• [Aim of the task]:
From the listing below, output only the lines starting at the line that has "For every named" and ending at the line that has "I Accept (195, 948)", exactly as they appear, ends included.

• [Supplied material]:
--*--

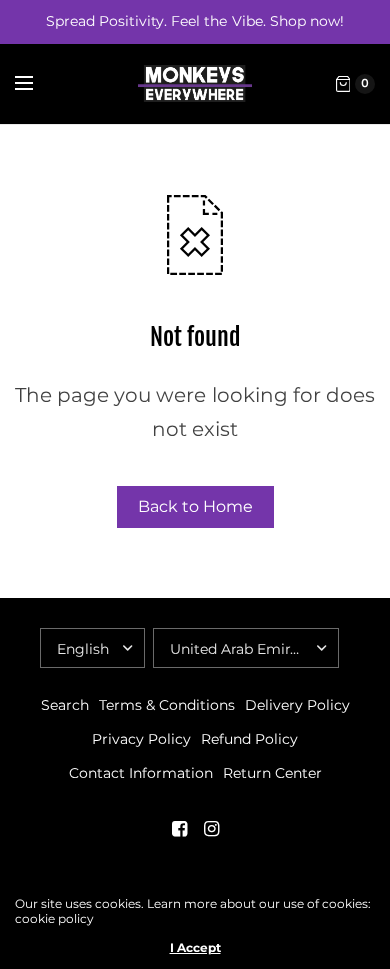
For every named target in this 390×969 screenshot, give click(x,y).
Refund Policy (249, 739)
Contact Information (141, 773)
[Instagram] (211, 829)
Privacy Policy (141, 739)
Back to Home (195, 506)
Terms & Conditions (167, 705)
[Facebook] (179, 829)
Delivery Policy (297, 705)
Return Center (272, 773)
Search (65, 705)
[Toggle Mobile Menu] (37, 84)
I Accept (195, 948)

--*--

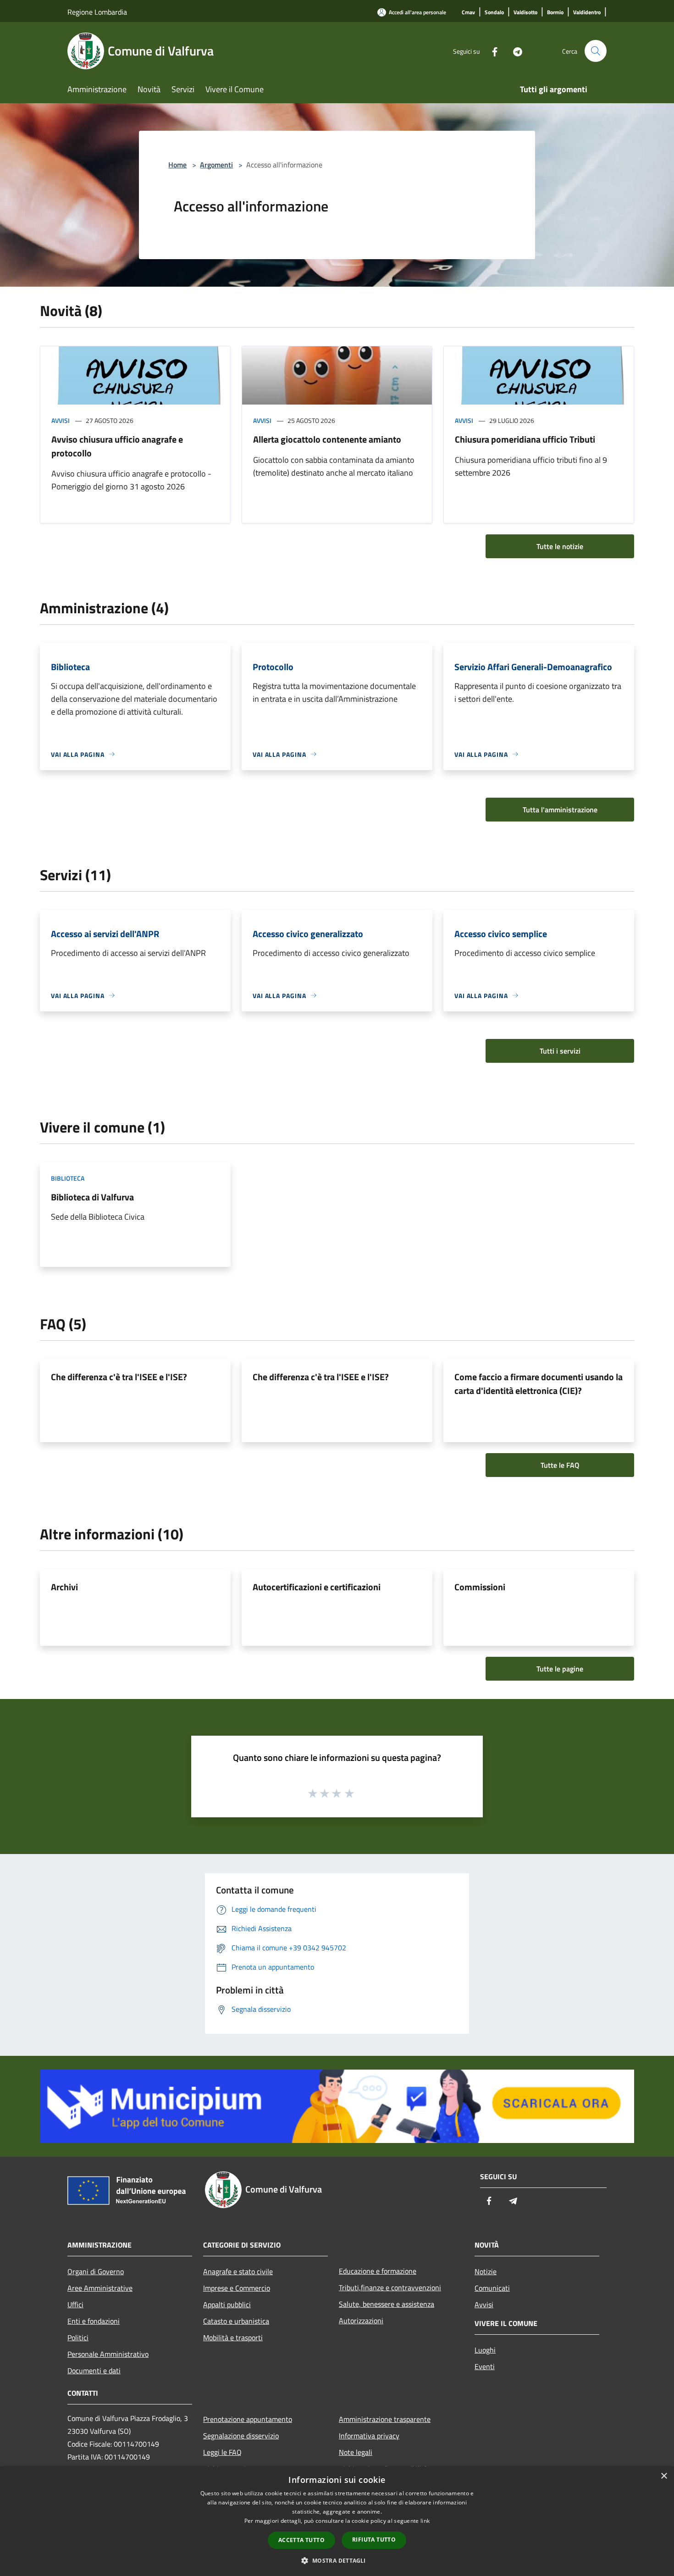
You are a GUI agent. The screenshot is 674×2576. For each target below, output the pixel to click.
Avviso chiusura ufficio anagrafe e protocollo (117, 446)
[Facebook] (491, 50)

--*--

• [Answer below]:
For every named target in this 390×969 screenshot, give click(x,y).
Refund Policy (249, 739)
Contact Information (141, 773)
[Instagram] (211, 829)
Privacy Policy (141, 739)
Back to Home (195, 506)
Terms & Conditions (167, 705)
[Facebook] (179, 829)
Delivery Policy (297, 705)
Return Center (272, 773)
Search (65, 705)
[Toggle Mobile Menu] (37, 84)
I Accept (195, 948)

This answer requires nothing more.